EU vote bolsters flagging emissions trading scheme

Parliament votes to hold back oversupply of carbon allowances in “game changing” move for EU climate action

(Pic: Bigstock)

(Pic: Bigstock)

By Sophie Yeo

The European Parliament has voted tackle an oversupply of carbon allowances that has proved a barrier to effective climate action.

The legislation will establish a “market stability reserve”, which will hold back allowances – each typically a tonne of carbon – auctioned over 2014-16, preventing them from flooding the market as from 2018.

There is currently a two billion tonne oversupply of carbon allowances in the EU, which has posed a headache for its emissions trading scheme.

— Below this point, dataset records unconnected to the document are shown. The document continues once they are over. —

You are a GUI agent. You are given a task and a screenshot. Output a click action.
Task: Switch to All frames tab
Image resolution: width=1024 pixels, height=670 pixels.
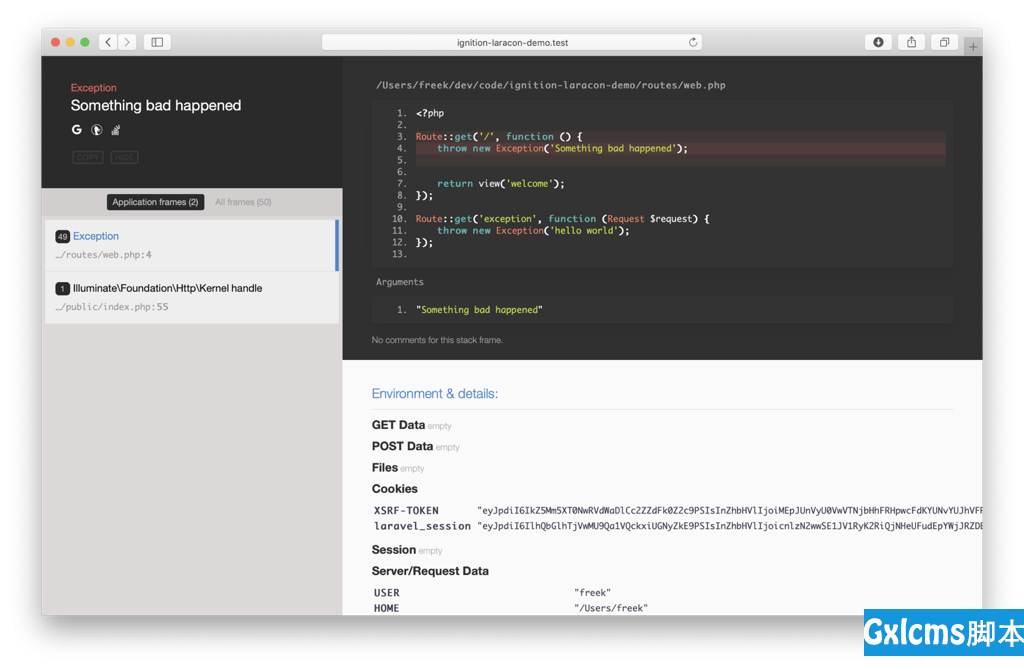click(x=243, y=202)
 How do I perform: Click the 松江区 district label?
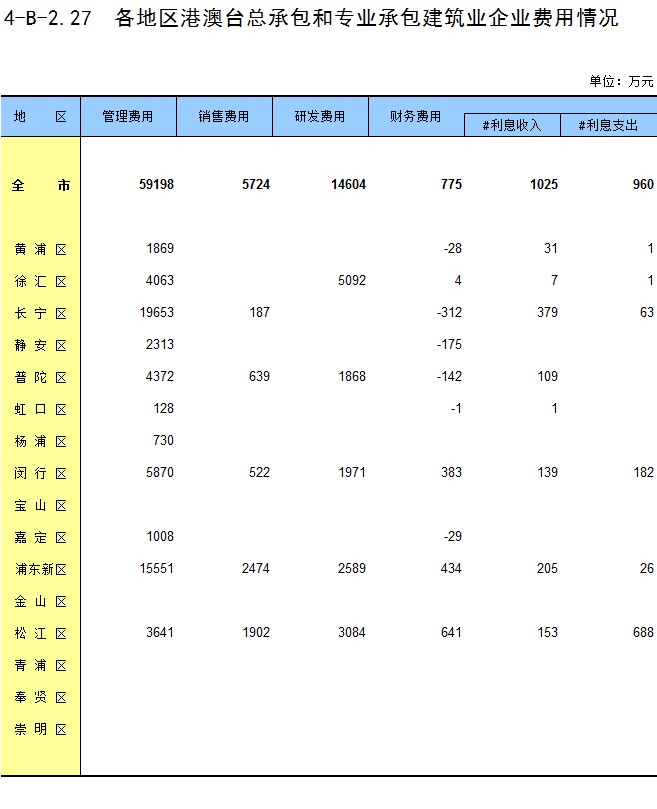coord(41,633)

It means energy companies and heavy industry can get round emissions targets by buying cheap carbon offsets as opposed to slashing their carbon footprint.

If agreed by the European Commission and the European Council, today’s vote will prevent a rush of around 1.6 billion allowances – including 900 million backloaded allowances and roughly 700 million unassigned free allowances – flooding the market in 2019 and 2020.

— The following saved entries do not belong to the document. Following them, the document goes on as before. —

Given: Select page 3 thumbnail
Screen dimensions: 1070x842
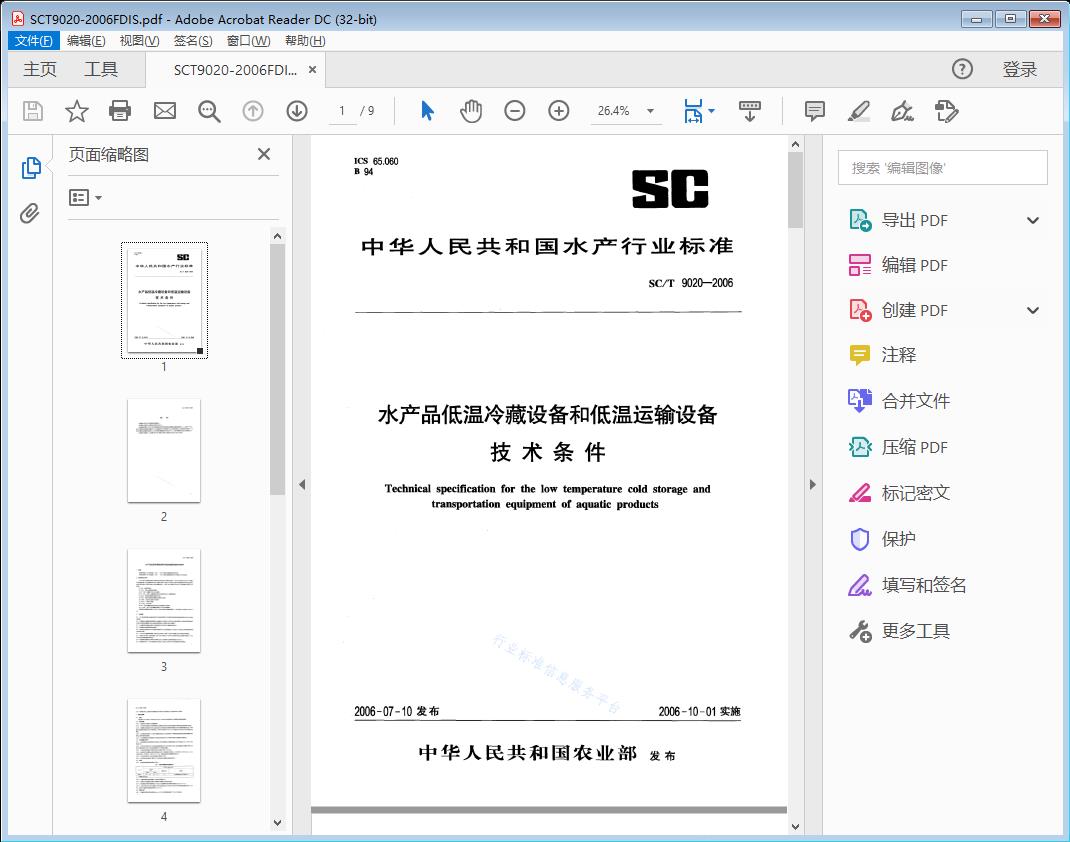Looking at the screenshot, I should tap(164, 601).
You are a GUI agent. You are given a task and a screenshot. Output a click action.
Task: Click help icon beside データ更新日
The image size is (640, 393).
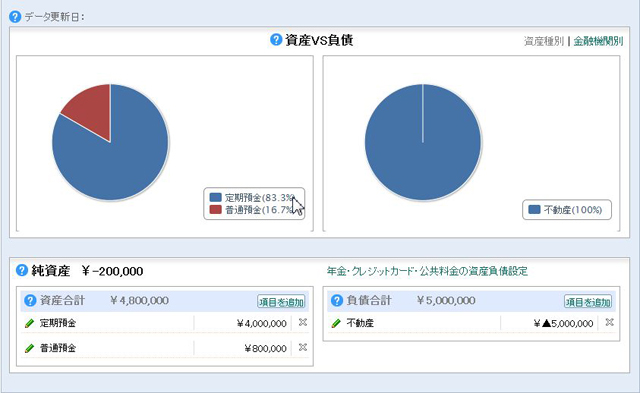click(15, 17)
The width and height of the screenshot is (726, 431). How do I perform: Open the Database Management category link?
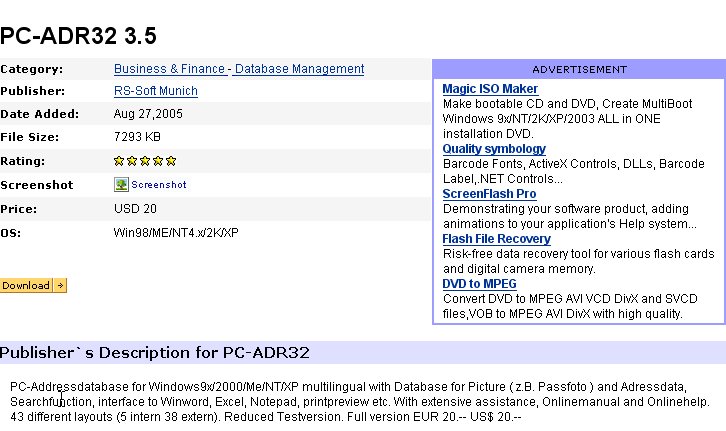coord(299,69)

“The decision to move more than 900 million EU allowances into the reserve instead of releasing them back to the market is welcome news,” said Dirk Forrister, president of the International Emissions Trading Association.

Bryony Worthington, founder of the Sandbag think-tank, called the move a “game changer” for Europe.

“It now falls to the European Council under the Latvian presidency to build on the decision reached by the Environment Committee today and make Europe’s flagship climate policy the instrument it was intended to be.”